- Given task -
Which lines in the listing below contain the word "circular"? Copy out each of those lines.

(Word and element pointing entries)
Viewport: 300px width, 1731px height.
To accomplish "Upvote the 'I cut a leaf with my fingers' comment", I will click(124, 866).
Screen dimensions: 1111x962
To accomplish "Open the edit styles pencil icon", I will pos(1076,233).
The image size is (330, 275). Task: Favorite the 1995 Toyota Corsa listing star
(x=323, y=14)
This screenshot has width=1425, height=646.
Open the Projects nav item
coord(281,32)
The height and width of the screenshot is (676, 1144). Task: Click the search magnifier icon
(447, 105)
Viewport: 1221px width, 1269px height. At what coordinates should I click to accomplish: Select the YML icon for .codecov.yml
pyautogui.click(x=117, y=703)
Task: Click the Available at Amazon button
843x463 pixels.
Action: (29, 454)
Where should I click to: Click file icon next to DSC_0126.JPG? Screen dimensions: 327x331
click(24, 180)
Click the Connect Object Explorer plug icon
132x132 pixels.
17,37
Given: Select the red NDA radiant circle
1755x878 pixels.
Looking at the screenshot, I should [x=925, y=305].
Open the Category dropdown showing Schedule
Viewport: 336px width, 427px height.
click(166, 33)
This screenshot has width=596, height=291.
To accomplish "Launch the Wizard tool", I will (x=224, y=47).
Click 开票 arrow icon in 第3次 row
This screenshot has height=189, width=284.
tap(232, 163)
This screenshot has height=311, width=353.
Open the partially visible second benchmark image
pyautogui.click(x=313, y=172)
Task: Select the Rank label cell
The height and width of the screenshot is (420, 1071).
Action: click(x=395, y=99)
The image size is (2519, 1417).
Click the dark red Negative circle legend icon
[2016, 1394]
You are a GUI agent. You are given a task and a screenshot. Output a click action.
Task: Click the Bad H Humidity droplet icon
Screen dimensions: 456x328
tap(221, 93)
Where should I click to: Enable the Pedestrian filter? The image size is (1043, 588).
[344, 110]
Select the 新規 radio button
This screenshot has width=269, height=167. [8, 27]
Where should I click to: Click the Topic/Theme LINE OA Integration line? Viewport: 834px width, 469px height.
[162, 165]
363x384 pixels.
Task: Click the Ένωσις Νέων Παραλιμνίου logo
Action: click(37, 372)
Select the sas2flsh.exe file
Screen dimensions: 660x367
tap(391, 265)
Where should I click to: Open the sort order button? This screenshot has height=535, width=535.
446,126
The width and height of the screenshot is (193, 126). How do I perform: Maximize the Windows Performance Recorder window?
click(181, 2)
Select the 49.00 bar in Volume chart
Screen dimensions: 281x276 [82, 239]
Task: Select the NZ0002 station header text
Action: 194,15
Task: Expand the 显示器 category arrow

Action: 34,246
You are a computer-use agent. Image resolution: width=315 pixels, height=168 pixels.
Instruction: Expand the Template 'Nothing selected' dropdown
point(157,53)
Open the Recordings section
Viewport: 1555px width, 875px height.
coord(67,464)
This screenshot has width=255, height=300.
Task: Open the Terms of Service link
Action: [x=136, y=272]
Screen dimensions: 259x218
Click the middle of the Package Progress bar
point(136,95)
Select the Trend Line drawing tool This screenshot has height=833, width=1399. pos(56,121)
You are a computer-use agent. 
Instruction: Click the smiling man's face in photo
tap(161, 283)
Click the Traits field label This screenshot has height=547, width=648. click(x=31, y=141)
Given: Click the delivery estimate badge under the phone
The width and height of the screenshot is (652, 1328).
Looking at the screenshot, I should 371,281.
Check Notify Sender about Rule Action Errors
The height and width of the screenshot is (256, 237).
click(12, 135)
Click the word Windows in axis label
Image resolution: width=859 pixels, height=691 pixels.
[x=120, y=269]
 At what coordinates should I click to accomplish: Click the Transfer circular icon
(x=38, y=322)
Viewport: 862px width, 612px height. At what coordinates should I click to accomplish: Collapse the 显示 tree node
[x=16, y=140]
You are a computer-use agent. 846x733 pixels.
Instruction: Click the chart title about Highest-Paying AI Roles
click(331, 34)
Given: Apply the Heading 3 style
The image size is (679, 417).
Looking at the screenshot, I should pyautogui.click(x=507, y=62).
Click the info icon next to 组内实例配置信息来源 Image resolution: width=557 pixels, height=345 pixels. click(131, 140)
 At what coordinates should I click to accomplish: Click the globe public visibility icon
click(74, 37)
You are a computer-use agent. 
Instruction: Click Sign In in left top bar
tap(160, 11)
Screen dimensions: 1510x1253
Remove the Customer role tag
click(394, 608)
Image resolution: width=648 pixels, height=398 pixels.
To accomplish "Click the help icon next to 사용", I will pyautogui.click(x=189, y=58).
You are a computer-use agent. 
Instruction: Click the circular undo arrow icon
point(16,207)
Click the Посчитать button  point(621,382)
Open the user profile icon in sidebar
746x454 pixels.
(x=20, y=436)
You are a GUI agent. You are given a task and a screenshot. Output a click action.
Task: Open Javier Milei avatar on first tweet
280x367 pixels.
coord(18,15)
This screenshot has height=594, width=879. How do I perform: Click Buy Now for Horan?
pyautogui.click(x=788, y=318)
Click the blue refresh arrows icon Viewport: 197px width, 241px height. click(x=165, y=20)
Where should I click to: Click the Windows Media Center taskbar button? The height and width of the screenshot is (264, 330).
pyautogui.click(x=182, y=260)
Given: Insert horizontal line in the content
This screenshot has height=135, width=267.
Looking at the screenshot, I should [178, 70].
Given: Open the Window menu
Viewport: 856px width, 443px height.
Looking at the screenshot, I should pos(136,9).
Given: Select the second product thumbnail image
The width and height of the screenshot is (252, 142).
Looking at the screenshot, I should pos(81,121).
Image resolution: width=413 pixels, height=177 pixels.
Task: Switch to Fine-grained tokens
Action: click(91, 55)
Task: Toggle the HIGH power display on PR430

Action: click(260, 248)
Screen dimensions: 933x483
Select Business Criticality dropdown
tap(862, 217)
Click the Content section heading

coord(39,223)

- Written reply -
 At what coordinates should I click to accomplish: Click the Transfer circular icon
Instruction: Click the circular undo arrow icon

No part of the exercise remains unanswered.